The funclet approach (in more ordinary terminology) is to ensure that the stack difference from function invocation upon entry to a basic block is the same across entries to that basic block, and that those additional stack entries all have the same (statically specified) type in each invocation. This is very natural when generating code from an SSA optimizer.

Java bytecode traditionally didn't contain any of this branch target or type information, and required the bytecode verifier to do an iterative combined control/data-flow analysis. Even now that they added some of that type information with stack maps, it's still more complicated than it needs to be due to the historical legacy of this approach.

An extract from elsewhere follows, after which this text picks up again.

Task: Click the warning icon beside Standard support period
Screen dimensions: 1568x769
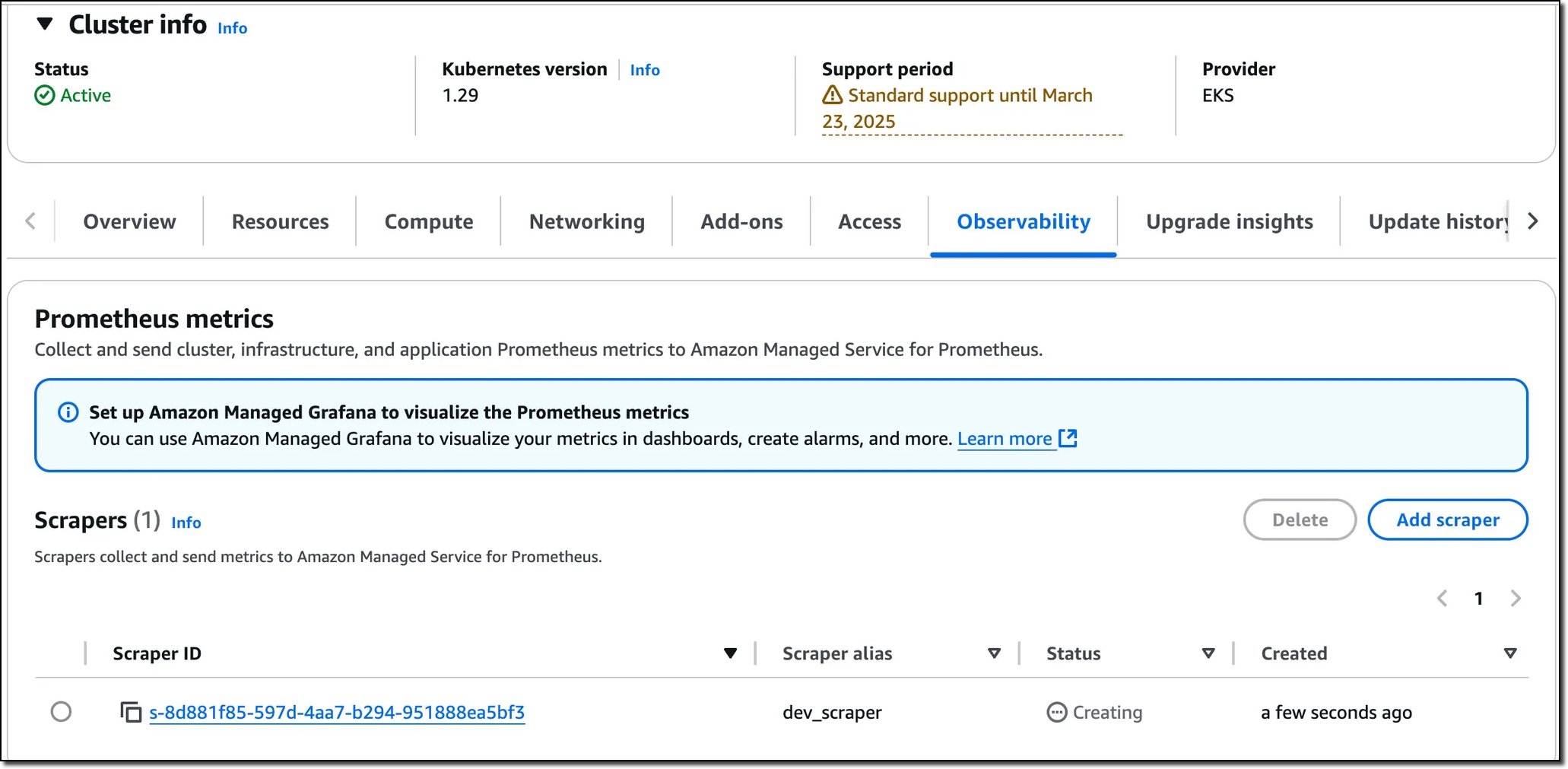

Nah. I made a low-level VM in 2001 similar to this funclets proposal cwzwarich linked to (Hi, Cameron), and verification was a fast local check. Each funclet had a signature, you collect the signatures before you start verifying the code, and then track changes to the stack as you walk through the code, using the signatures for the effects of any calls you encounter, and finally insisting that the funclet match its declared effect. Control flow within a funclet is reducible. (I didn't call them funclets, but it sounds like the same basic scheme on glancing through. One simplification: my VM could loop only through the tail calls.)


Not impossible, as in the JVM there'd be a pass which verifies that the stack usage is deterministic along all program paths. It's nice not having to do that verifying step, but stack usage still has to be checked anyways, so whether it's actually a win is debatable


Completely unstructured, yes. However, there are many stack-based VMs with both gotos and verification. Generally speaking, the constraint is that for any label that is a jump target, the stack must have the same count and type of elements for all possible origins. It's not hard to verify.


There are other ones that can't reasonably be because of legacy, though; for example, the lack of memory permissions.


By memory permissions, do you mean setting page-level permissions, like mprotect on Unix? I’d love to see WebAssembly add support for those, along with mmap-like functionality. But there at least, unlike with control flow, there are some fundamental portability issues to consider. The only performant way to implement page-level permissions is using the native MMU. But different targets have different page sizes: most Unix systems have 4kb pages, but iOS has 16kb pages; Windows has 4kb pages which can be protected individually, but separate memory mappings can only be on 64k aligned boundaries; and Linux can be configured with multiple page size options. And some little microcontrollers don’t have an MMU at all, yet there are people trying to run WebAssembly on microcontrollers for some strange reason.


> By memory permissions, do you mean setting page-level permissions, like mprotect on Unix?

Yes, exactly.

> But different targets have different page sizes: most Unix systems have 4kb pages, but iOS has 16kb pages; Windows has 4kb pages which can be protected individually, but separate memory mappings can only be on 64k aligned boundaries; and Linux can be configured with multiple page size options.

I haven't looked into it much, but perhaps WASI could abstract some of this, or make this information available to applications?

> And some little microcontrollers don’t have an MMU at all, yet there are people trying to run WebAssembly on microcontrollers for some strange reason.

It might be a little bit overhyped ;)


I assume that important design criteria is to enable slim and fast verification and single-pass WASM to SSA or JIT backends and native compilers. To do that you want reducible flow graph.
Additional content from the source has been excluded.